National Geographic chose a medical photograph in 1987 as the best picture of the year, and it was a photo that had an immense impact on the whole world. The photo depicts Dr. Zbigniew Religa watching the vital signs of a patient after a 23-hour heart surgery that he had performed. And in the lower right corner, you see one of his colleagues who is slumped out with fatigue.
Dr. Religa was an innovative and pioneer of heart transplantation surgery in Poland and performed the surgery at a time when people believed it was simply impossible. He took the chance on the patient and the operation was a success. And the really impressive part is that the patient went on to outlive Dr. Religa with his new heart.
The first successful heart transplantation in Poland was done by Dr. Religa and in 1995 he was the first surgeon to graft an artificial valve created from materials taken from human corpses. And even though he is known for his medical achievements, he did also have a successful political career in parallel – he always had immense respect from the Polish people.

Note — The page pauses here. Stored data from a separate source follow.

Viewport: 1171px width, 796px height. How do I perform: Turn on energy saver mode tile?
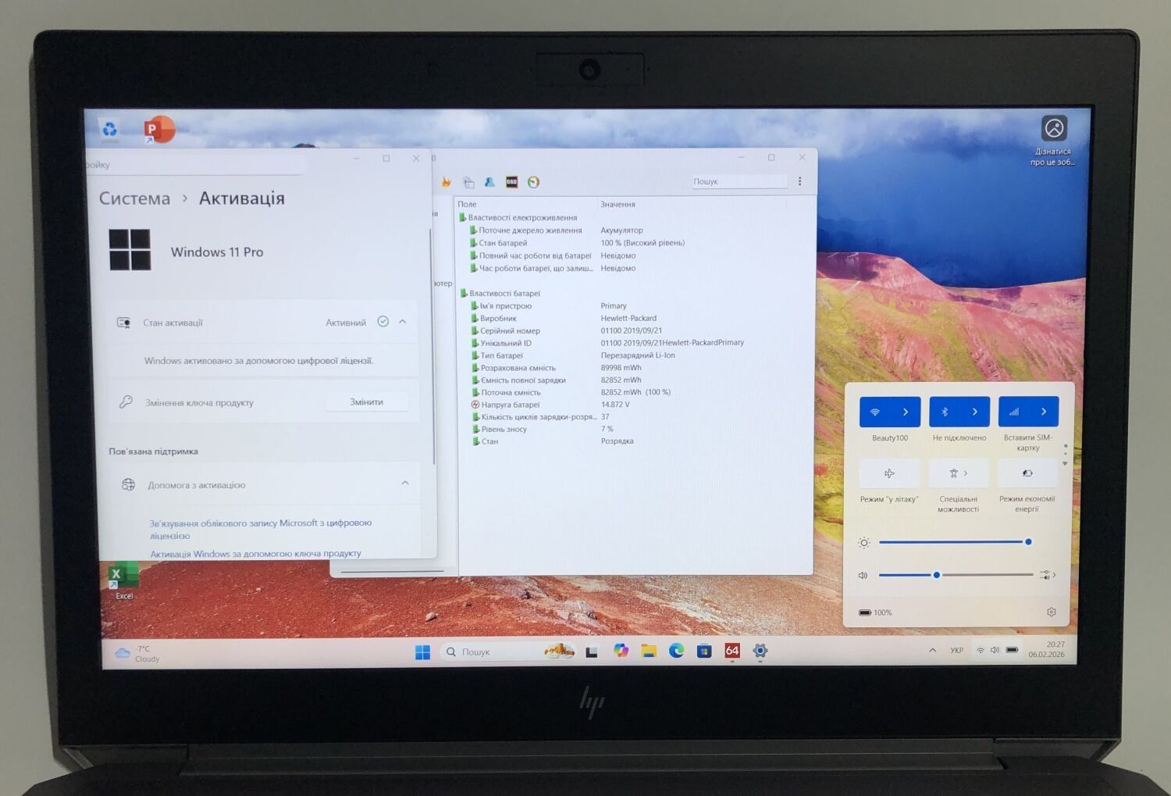tap(1027, 473)
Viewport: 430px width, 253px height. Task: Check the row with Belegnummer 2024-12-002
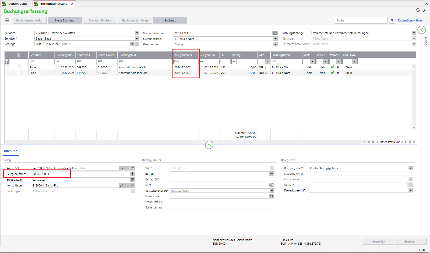(x=19, y=67)
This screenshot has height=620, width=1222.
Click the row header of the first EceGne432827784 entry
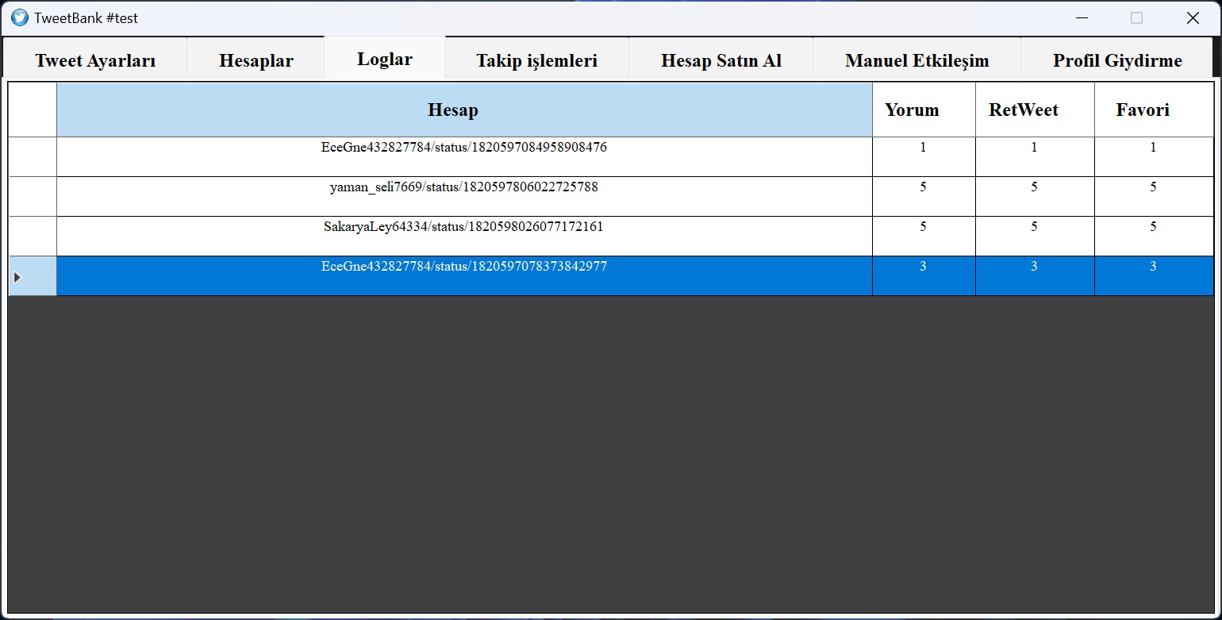point(33,156)
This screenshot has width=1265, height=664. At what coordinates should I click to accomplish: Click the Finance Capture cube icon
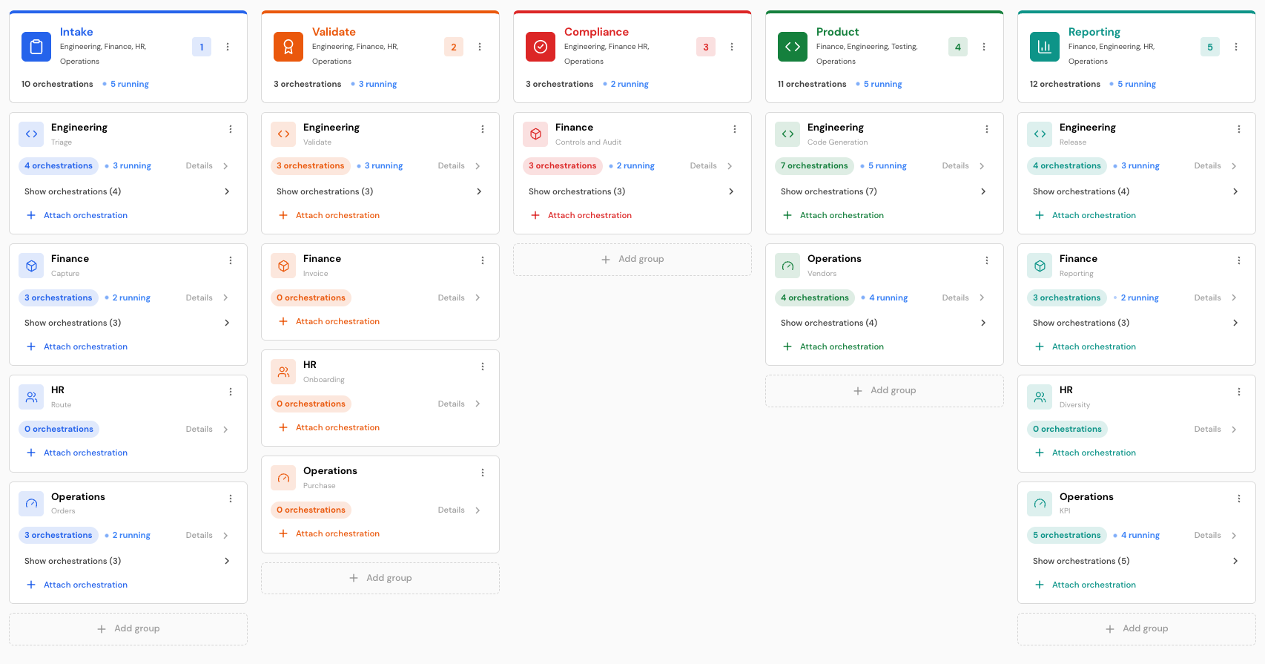coord(31,266)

When in 1987 he was given the green light to perform the surgery in question, he wasted no time and started immediately – knowing that the surgery would take hours. And after 23 hours of surgery when James Stansfield took a photo that just summed everything up: the bloody mess, the cables, the fatigue of everyone. The picture tells you the story of the surgery, but the photograph also changed the world.
This is because it showed a new side to modern medicine, that it was possible to achieve what doctors thought was impossible. It was hard and exhausting but it was done, it was possible to transplant a man’s heart and make him healthy again. The fact that the patient, Tadeusz Zitkevits, went on to outlive Religa shows how much of a success the surgery was.
Today heart plants save many lives when patients are seemingly doomed and they tend to have high survival rates. All thanks to the talents and innovations of Dr. Religa.